(Things to do):
1) In the championships article, shorten the paragraph beginning "The Women's World Para Ice Hockey Championships, are" and keep its main facts.
2) Print the championships article word for word from "International para ice" to "Ice Hockey subcommittee.".

(Extract provided):
################

Women's World Para Ice Hockey Championships
- Sport: Para ice hockey
- Founded: 2025
- Country: IPC members
- Continent: IPC (International)
- Most recent champion: United States (1st title)
- Most titles: United States (1 title)

= Women's World Para Ice Hockey Championships =

International para ice hockey tournament

The Women's World Para Ice Hockey Championships, are the world championships for women's sledge hockey. They are organized by the International Paralympic Committee through its World Para Ice Hockey subcommittee.

################

(Given information):

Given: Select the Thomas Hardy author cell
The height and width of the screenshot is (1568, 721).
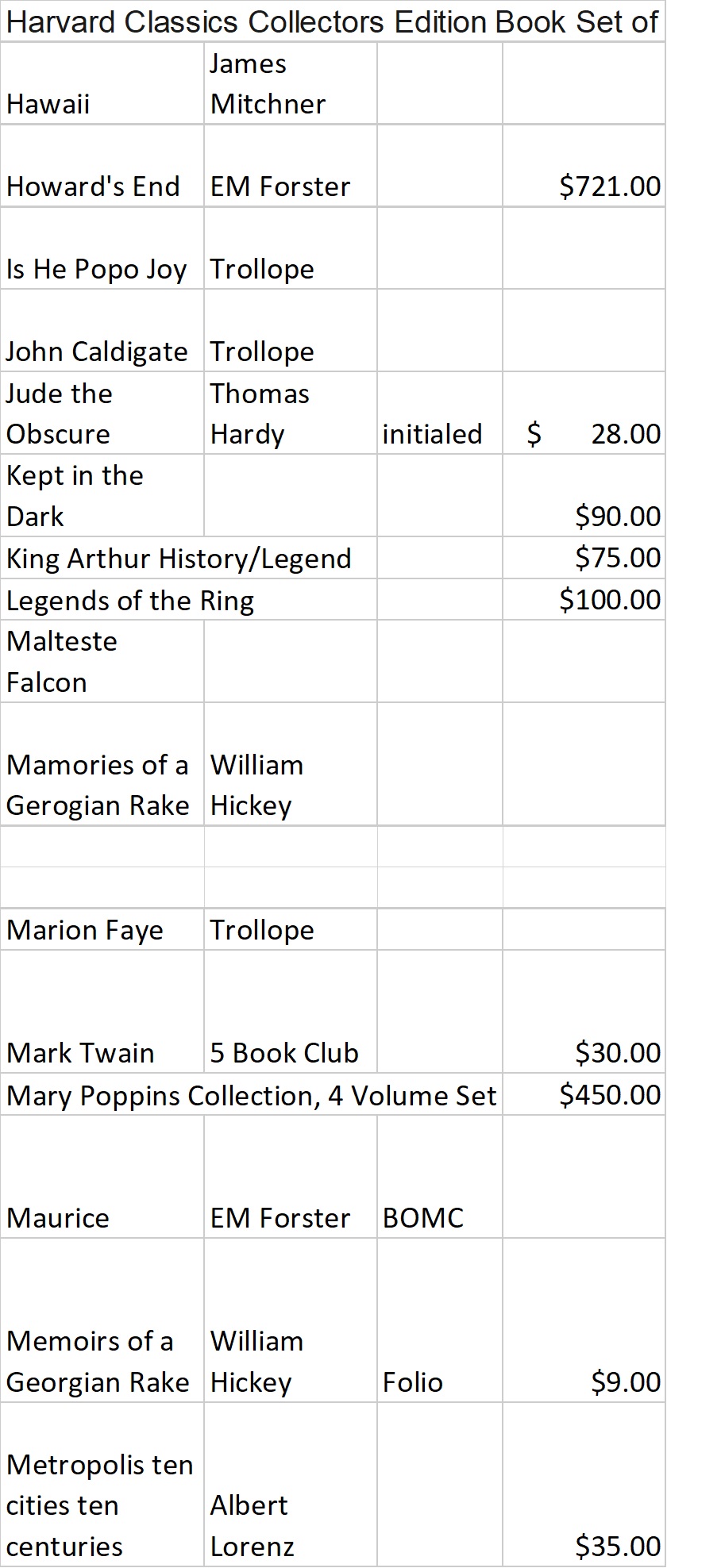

################

(Answers given):
1) The Women's World Para Ice Hockey Championships are the world championships for women's sledge hockey, run by the International Paralympic Committee's World Para Ice Hockey subcommittee.

2)
International para ice hockey tournament

The Women's World Para Ice Hockey Championships, are the world championships for women's sledge hockey. They are organized by the International Paralympic Committee through its World Para Ice Hockey subcommittee.